YANG HARUS DIKERJAKAN:
[1] Cetak bagian potongan teks tentang RUU PDP di bawah ini, mulai dari "Berkaca dalam kejadian" sampai dengan "dimanfaatkan oknum tertentu.", termasuk kedua bagian itu.
[2] Menurut potongan teks tentang RUU PDP di bawah ini, berapa jumlah akun Tokopedia yang bocor?

POTONGAN TEKS:
........

JAKARTA - Pemerintah sedang membahas pengaturan dari rancangan Undang-Undang Perlindungan Data Pribadi (RUU PDP). Salah satu poin yang dibahas terkait ruang lingkup big data yang dikumpulkan dan dikelola pemerintah.
Berkaca dalam kejadian pencurian data yang belakangan ini terjadi, seperti kebocoran 91 juta akun Tokopedia dan peretasan fintech KreditPlus. Membuat sebagian masyarakat khawatir, jika data informasi tersebut dimanfaatkan oknum tertentu.
Pegiat media sosial Rudi Valinka mengatakan, big data akan menjadi salah satu kunci strategis yang bisa dimanfaatkan para politisi untuk meraih kemenangan dalam Pemilihan Umum Kepala Daerah (Pilkada) 2020. Terlebih dengan keterbatasan ruang gerak selama pandemi COVID-19.
"Media sosial akan menjadi salah satu instrumen terpenting dalam menyampaikan pesan-pesan kampanye semua paslon," kata pemilik akun Twitter @Kurawa kepada VOI, Selasa, 1 Agustus.

........

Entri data
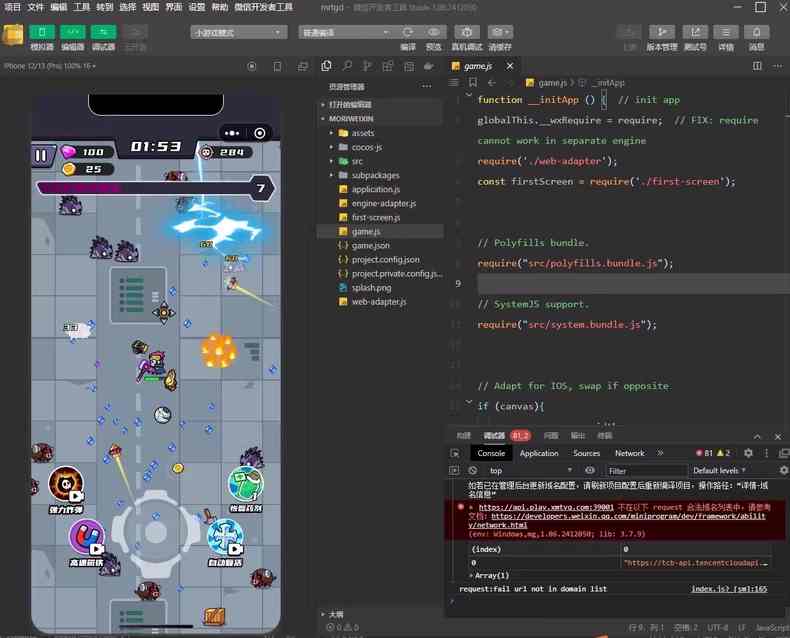The image size is (790, 638).
Task: Open the 详情 details panel
Action: click(x=726, y=32)
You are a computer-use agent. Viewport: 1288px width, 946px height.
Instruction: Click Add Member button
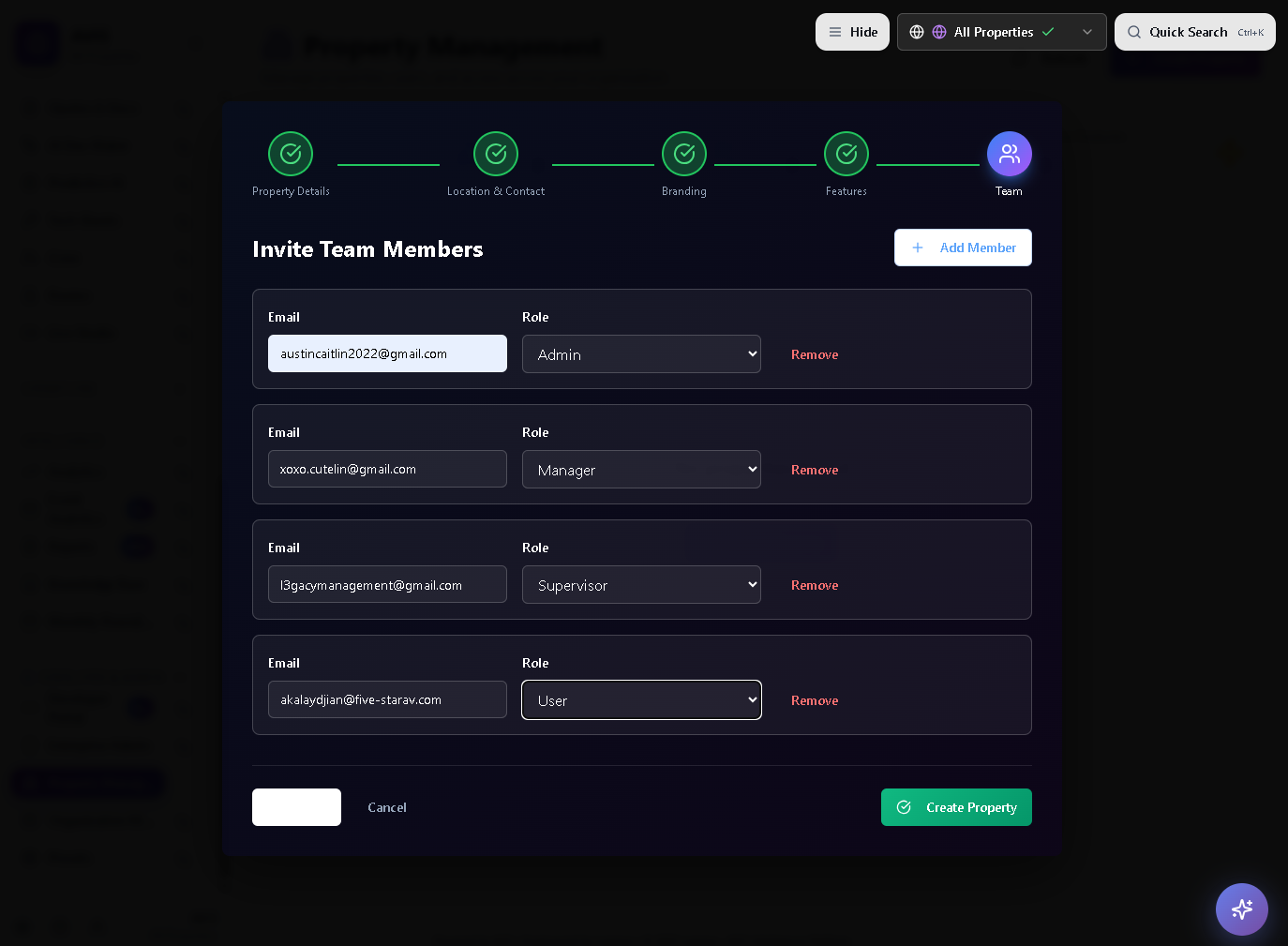coord(963,248)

........

JAWABAN TUGAS:
[1]
Berkaca dalam kejadian pencurian data yang belakangan ini terjadi, seperti kebocoran 91 juta akun Tokopedia dan peretasan fintech KreditPlus. Membuat sebagian masyarakat khawatir, jika data informasi tersebut dimanfaatkan oknum tertentu.

[2] Sebanyak 91 juta akun.